Etre l’acteur de sa propre souveraineté alimentaire
Changer d’alimentation, s’engager dans le sens d’une alimentation durable… Tout cela est bien. Mais concrètement, qu’est-ce que cela signifie ? Boycotter résolument la pub et ses mensonges ? Renoncer à la grande surface et au peu de transparence de ses produits ? Comment le citoyen, perdu dans la grande ville, peut-il s’y prendre ? A fortiori, si ses revenus sont plutôt limités ? Aujourd’hui, des coopératives s’organisent. BEES coop, à Schaerbeek, est l’une des d’elles…
Par Dominique Parizel
Introduction
« Nous voulions donner l’accès à une alimentation de qualité à des prix abordables pour tout le monde, explique Quentin Crespel, en offrant également une alternative globale – avec une gamme de produits complète – à la grande distribution classique. Notre première idée fut de créer une épicerie avec des prix différenciés mais trouver des critères objectifs de différenciation afin de dire qui pourrait y avoir accès était un vrai casse-tête. Nous avons alors découvert le modèle de la Park Slope Food Coop, une coopérative de seize mille membres qui fonctionne, depuis 1973, à Brooklyn – voir www.foodcoop.com -, à New York. Son chiffre d’affaire par mètre carré est beaucoup plus important que celui de n’importe quel supermarché de la ville… Un projet parisien, La Louve – voir https://cooplalouve.fr – s’en est inspiré et il existe aujourd’hui une cinquantaine de projets de « supermarchés » participatifs en France ! C’est un véritable changement d’échelle dans les alternatives de consommation. Pourtant, sous la forme d’une coopérative, un tel modèle n’est pas une chose neuve ; il suffisait juste de le remettre de l’ancien au goût du jour. »

· · · ·

● **CONSIGNE**
Reproduisez intégralement l'article ci-dessus sur la souveraineté alimentaire, sans rien y changer.

(Données enregistrées)
· · · ·

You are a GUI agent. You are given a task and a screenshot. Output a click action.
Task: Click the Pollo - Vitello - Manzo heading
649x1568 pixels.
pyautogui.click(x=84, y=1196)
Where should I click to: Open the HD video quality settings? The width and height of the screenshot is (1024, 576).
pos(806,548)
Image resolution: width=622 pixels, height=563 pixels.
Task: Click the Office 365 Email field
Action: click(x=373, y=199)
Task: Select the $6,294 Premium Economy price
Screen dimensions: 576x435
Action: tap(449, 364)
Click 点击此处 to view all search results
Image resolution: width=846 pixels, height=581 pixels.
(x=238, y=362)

· · · ·

● **RÉPONSE RÉDIGÉE**
Etre l’acteur de sa propre souveraineté alimentaire
Changer d’alimentation, s’engager dans le sens d’une alimentation durable… Tout cela est bien. Mais concrètement, qu’est-ce que cela signifie ? Boycotter résolument la pub et ses mensonges ? Renoncer à la grande surface et au peu de transparence de ses produits ? Comment le citoyen, perdu dans la grande ville, peut-il s’y prendre ? A fortiori, si ses revenus sont plutôt limités ? Aujourd’hui, des coopératives s’organisent. BEES coop, à Schaerbeek, est l’une des d’elles…
Par Dominique Parizel
Introduction
« Nous voulions donner l’accès à une alimentation de qualité à des prix abordables pour tout le monde, explique Quentin Crespel, en offrant également une alternative globale – avec une gamme de produits complète – à la grande distribution classique. Notre première idée fut de créer une épicerie avec des prix différenciés mais trouver des critères objectifs de différenciation afin de dire qui pourrait y avoir accès était un vrai casse-tête. Nous avons alors découvert le modèle de la Park Slope Food Coop, une coopérative de seize mille membres qui fonctionne, depuis 1973, à Brooklyn – voir www.foodcoop.com -, à New York. Son chiffre d’affaire par mètre carré est beaucoup plus important que celui de n’importe quel supermarché de la ville… Un projet parisien, La Louve – voir https://cooplalouve.fr – s’en est inspiré et il existe aujourd’hui une cinquantaine de projets de « supermarchés » participatifs en France ! C’est un véritable changement d’échelle dans les alternatives de consommation. Pourtant, sous la forme d’une coopérative, un tel modèle n’est pas une chose neuve ; il suffisait juste de le remettre de l’ancien au goût du jour. »